Comme une poussière d'or... : l'alchimie et le néant dans Cent ans de solitude de Gabriel Garcia Marquez

Comme les plus grands textes, le chef
d'oeuvre de Gabriel García Márquez, prix
Nobel de littérature, suscite des interprétations
infinies. Il déploie tout un éventail symbolique
pour décrypter le monde et faire éclore des
visions inédites. Il nous engage à opérer une
transmutation du réel, en plaçant le principe
de métamorphose au centre de la vie.

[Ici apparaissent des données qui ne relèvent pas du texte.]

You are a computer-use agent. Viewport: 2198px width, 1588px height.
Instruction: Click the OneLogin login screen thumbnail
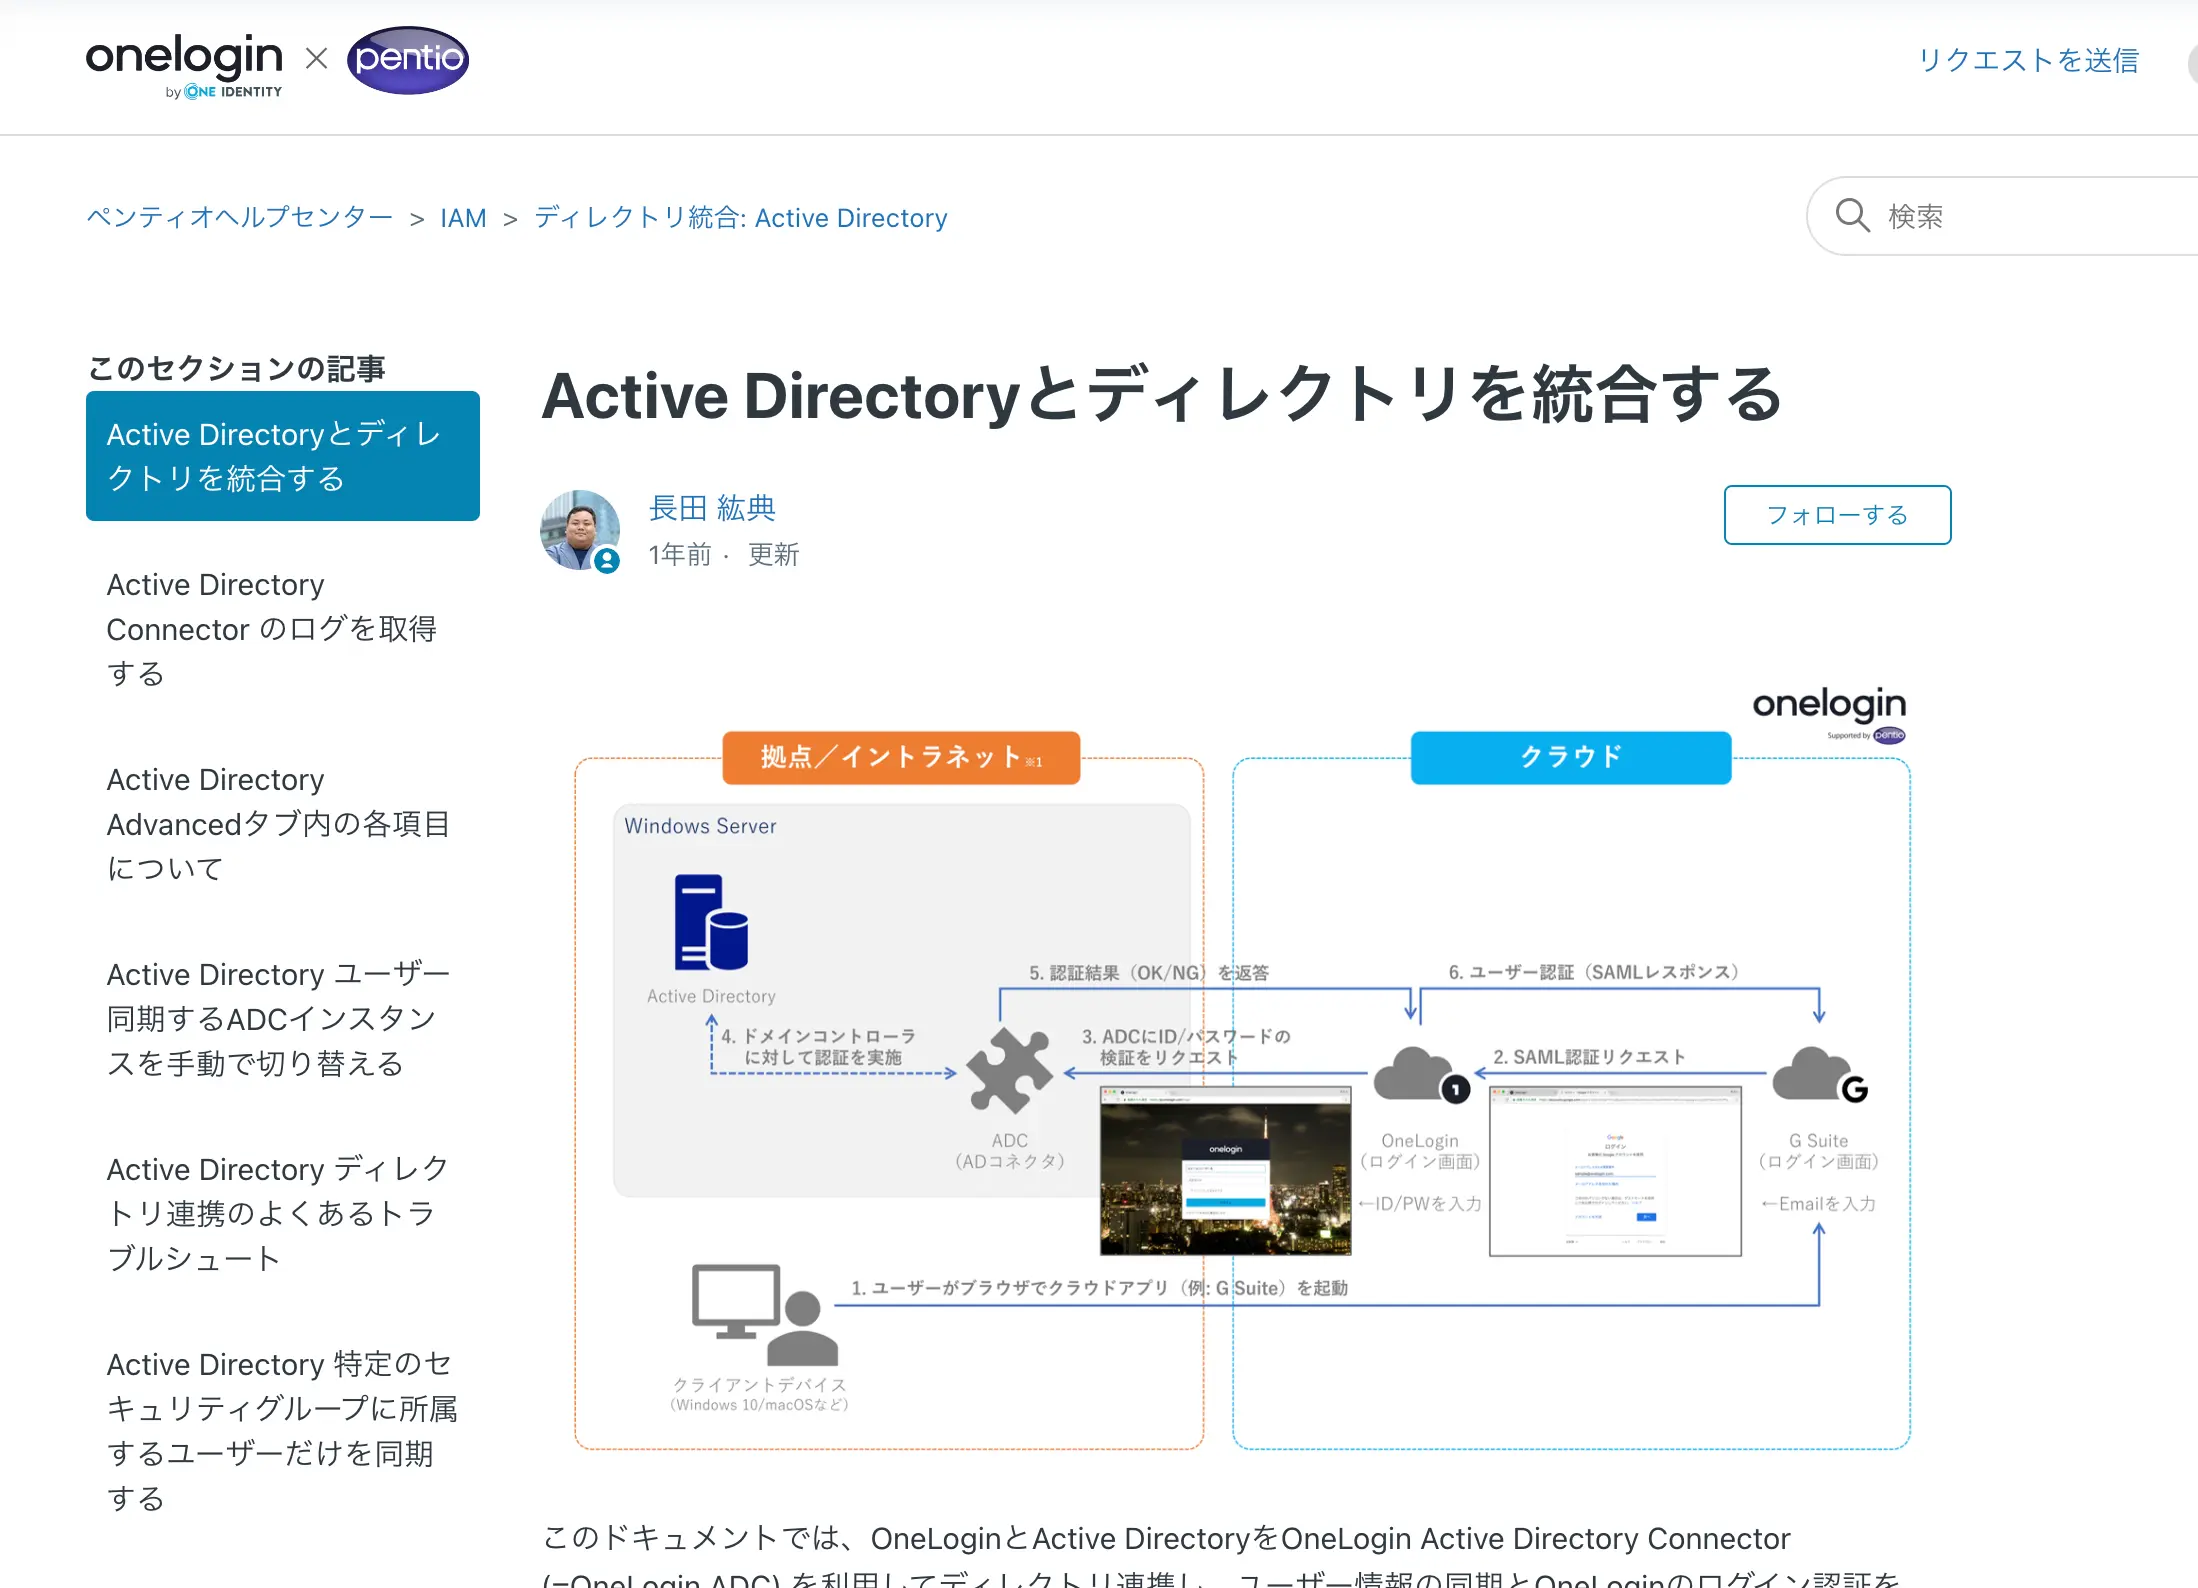pyautogui.click(x=1225, y=1171)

Il fait du
Grand OEuvre un avènement de relations sans
cesse renouvelées.
Ce rôle échoit à l'alchimie, car elle
travaille à déchiffrer les processus naturels,
mais aussi à les hâter et à les infléchir. Ici,
l'alchimie et la littérature se rejoignent : elles
rassemblent des matériaux disséminés dans le
monde et les marient pour faire advenir des
configurations originales. L'écrivain agence
ses mots, l'alchimiste combine ses éléments :
par leur art, ils décomposent et recomposent
l'univers. Ils poursuivent l'oeuvre de création,
mais gardent, au fond de leur âme, une volonté
rebelle d'infléchir le tracé du monde, de lui
imprimer leur sceau et de le transfigurer.